Start of Exercise data

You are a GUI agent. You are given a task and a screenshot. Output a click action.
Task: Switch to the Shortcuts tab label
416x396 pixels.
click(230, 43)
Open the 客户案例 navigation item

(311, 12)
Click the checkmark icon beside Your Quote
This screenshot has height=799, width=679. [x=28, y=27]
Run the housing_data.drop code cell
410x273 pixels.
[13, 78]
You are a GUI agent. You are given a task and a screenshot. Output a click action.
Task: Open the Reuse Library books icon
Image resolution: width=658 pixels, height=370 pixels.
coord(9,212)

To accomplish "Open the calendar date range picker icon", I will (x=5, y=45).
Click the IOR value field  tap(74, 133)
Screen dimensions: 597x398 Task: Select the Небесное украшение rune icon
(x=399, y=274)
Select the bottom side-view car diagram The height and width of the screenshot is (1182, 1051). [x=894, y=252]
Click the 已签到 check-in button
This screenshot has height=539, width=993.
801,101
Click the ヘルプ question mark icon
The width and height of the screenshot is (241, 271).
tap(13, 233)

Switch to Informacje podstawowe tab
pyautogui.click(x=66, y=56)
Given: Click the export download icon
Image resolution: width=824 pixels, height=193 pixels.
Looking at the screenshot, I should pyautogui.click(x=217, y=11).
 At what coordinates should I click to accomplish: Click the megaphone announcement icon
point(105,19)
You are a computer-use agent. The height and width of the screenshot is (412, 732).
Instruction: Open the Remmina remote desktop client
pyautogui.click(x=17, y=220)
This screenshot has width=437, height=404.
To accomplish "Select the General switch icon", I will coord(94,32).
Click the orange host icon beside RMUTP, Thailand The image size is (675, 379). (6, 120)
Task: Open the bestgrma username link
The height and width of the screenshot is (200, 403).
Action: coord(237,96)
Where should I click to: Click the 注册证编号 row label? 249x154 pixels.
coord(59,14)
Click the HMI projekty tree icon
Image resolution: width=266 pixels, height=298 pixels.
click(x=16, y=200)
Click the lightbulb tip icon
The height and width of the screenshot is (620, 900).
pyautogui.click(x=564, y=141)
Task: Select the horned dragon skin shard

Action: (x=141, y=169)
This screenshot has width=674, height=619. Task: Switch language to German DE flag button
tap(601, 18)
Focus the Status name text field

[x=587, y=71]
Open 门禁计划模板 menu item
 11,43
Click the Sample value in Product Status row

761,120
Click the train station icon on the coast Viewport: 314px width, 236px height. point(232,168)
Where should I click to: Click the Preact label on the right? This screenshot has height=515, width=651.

End of Exercise data

Aim:
List every line of the listing above that contains the string "value", copying each line in full. Case counts.

Written solution:
Click the IOR value field  tap(74, 133)
Click the Sample value in Product Status row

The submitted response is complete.